> _What to do_
Each entry below is to be copied verbatim, with no line missing.
╔══
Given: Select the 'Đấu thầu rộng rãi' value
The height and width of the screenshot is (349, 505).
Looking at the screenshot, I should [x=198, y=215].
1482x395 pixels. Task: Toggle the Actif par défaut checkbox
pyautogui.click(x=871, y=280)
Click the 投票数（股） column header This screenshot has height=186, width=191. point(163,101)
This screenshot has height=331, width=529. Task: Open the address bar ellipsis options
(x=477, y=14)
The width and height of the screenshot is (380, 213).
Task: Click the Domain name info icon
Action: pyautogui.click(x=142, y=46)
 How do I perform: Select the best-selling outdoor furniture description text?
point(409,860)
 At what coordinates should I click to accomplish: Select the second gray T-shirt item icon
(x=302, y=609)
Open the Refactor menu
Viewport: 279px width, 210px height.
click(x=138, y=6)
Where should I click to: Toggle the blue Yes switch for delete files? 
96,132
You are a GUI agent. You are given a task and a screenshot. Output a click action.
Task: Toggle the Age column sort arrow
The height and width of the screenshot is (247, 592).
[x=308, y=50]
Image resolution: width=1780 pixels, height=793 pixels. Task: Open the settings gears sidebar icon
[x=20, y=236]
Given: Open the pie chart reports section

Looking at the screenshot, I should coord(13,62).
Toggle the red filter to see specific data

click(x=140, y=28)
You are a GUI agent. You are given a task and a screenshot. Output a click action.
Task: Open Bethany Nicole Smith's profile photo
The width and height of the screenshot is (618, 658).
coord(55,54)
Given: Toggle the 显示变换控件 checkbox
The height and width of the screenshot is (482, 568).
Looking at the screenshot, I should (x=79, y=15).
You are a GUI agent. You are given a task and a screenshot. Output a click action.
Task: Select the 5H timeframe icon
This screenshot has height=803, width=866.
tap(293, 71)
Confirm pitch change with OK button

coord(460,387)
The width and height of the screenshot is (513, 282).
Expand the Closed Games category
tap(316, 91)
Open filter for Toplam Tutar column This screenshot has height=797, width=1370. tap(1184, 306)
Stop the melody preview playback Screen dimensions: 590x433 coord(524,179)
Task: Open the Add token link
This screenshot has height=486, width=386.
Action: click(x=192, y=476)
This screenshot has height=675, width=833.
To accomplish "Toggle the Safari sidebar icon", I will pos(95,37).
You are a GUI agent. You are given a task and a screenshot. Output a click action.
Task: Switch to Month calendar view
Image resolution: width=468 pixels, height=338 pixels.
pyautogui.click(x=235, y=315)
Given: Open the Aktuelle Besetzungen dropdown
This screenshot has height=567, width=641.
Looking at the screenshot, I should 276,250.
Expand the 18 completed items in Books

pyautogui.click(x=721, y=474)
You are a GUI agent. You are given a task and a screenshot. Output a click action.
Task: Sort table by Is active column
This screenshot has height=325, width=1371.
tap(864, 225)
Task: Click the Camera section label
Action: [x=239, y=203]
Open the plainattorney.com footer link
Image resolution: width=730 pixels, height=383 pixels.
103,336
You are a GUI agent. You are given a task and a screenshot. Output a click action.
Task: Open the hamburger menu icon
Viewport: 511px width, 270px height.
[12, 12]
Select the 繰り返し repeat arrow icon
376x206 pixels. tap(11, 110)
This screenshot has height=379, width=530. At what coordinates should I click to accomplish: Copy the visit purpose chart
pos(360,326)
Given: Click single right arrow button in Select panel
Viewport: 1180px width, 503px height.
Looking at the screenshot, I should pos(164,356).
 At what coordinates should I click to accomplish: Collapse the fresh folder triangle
╚══
> _Task output_
Given: Select the 'Đấu thầu rộng rãi' value
The height and width of the screenshot is (349, 505).
Looking at the screenshot, I should [x=198, y=215].
1482x395 pixels. Task: Toggle the Actif par défaut checkbox
pyautogui.click(x=871, y=280)
Click the 投票数（股） column header This screenshot has height=186, width=191. point(163,101)
This screenshot has height=331, width=529. Task: Open the address bar ellipsis options
(x=477, y=14)
The width and height of the screenshot is (380, 213).
Task: Click the Domain name info icon
Action: pyautogui.click(x=142, y=46)
 How do I perform: Select the best-selling outdoor furniture description text?
point(409,860)
 At what coordinates should I click to accomplish: Select the second gray T-shirt item icon
(x=302, y=609)
Open the Refactor menu
Viewport: 279px width, 210px height.
click(x=138, y=6)
Where should I click to: Toggle the blue Yes switch for delete files? 
96,132
You are a GUI agent. You are given a task and a screenshot. Output a click action.
Task: Toggle the Age column sort arrow
The height and width of the screenshot is (247, 592).
[x=308, y=50]
Image resolution: width=1780 pixels, height=793 pixels. Task: Open the settings gears sidebar icon
[x=20, y=236]
Given: Open the pie chart reports section

Looking at the screenshot, I should coord(13,62).
Toggle the red filter to see specific data

click(x=140, y=28)
You are a GUI agent. You are given a task and a screenshot. Output a click action.
Task: Open Bethany Nicole Smith's profile photo
The width and height of the screenshot is (618, 658).
coord(55,54)
Given: Toggle the 显示变换控件 checkbox
The height and width of the screenshot is (482, 568).
Looking at the screenshot, I should (x=79, y=15).
You are a GUI agent. You are given a task and a screenshot. Output a click action.
Task: Select the 5H timeframe icon
This screenshot has height=803, width=866.
tap(293, 71)
Confirm pitch change with OK button

coord(460,387)
The width and height of the screenshot is (513, 282).
Expand the Closed Games category
tap(316, 91)
Open filter for Toplam Tutar column This screenshot has height=797, width=1370. tap(1184, 306)
Stop the melody preview playback Screen dimensions: 590x433 coord(524,179)
Task: Open the Add token link
This screenshot has height=486, width=386.
Action: click(x=192, y=476)
This screenshot has height=675, width=833.
To accomplish "Toggle the Safari sidebar icon", I will pos(95,37).
You are a GUI agent. You are given a task and a screenshot. Output a click action.
Task: Switch to Month calendar view
Image resolution: width=468 pixels, height=338 pixels.
pyautogui.click(x=235, y=315)
Given: Open the Aktuelle Besetzungen dropdown
This screenshot has height=567, width=641.
Looking at the screenshot, I should 276,250.
Expand the 18 completed items in Books

pyautogui.click(x=721, y=474)
You are a GUI agent. You are given a task and a screenshot. Output a click action.
Task: Sort table by Is active column
This screenshot has height=325, width=1371.
tap(864, 225)
Task: Click the Camera section label
Action: [x=239, y=203]
Open the plainattorney.com footer link
Image resolution: width=730 pixels, height=383 pixels.
103,336
You are a GUI agent. You are given a task and a screenshot. Output a click action.
Task: Open the hamburger menu icon
Viewport: 511px width, 270px height.
[12, 12]
Select the 繰り返し repeat arrow icon
376x206 pixels. tap(11, 110)
This screenshot has height=379, width=530. At what coordinates should I click to accomplish: Copy the visit purpose chart
pos(360,326)
Given: Click single right arrow button in Select panel
Viewport: 1180px width, 503px height.
Looking at the screenshot, I should pos(164,356).
 At what coordinates should I click to accomplish: Collapse the fresh folder triangle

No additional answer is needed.